Integrations
Connect external file sources and automate batch extractions via API or workflow tools like n8n.
Overview
ExtractForm supports importing files from:
- Google Drive (OAuth)
- Dropbox (OAuth)
- User-owned S3 (access key + bucket)
- Public URLs (Excel/CSV lists, direct links)

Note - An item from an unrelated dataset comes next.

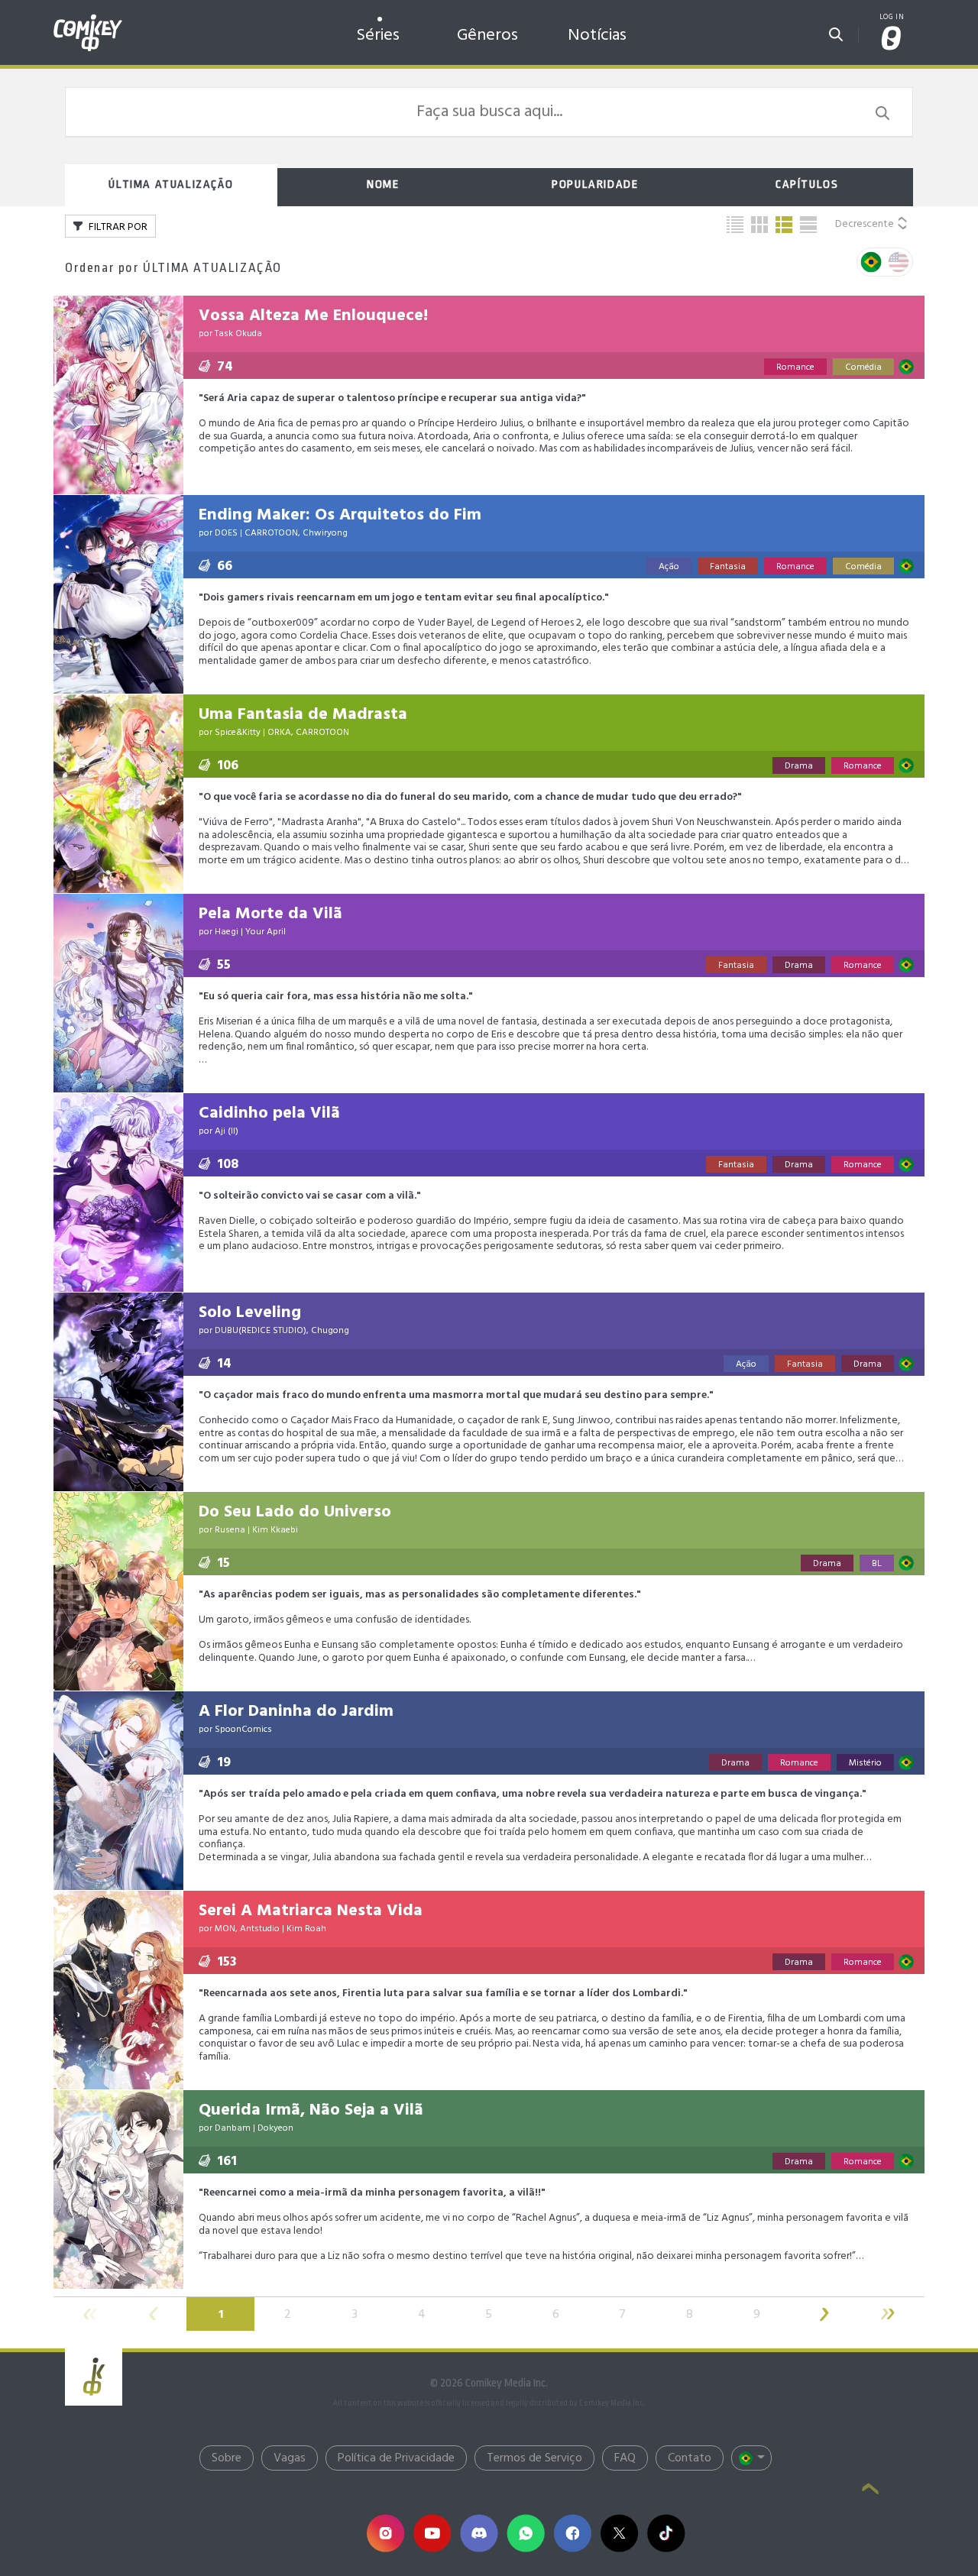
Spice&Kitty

Files are downloaded asynchronously via the import queue, registered as Document records, and processed as child jobs under a JobRun.
OAuth connect flow
Connect Google Drive
curl -X POST http://localhost:4000/api/integrations/google-drive/connect \
-H "Authorization: Bearer YOUR_TOKEN" \
-H "Content-Type: application/json" \
-d '{"label": "My Drive"}'
Response: { "authUrl": "...", "state": "..." } — redirect the user to authUrl.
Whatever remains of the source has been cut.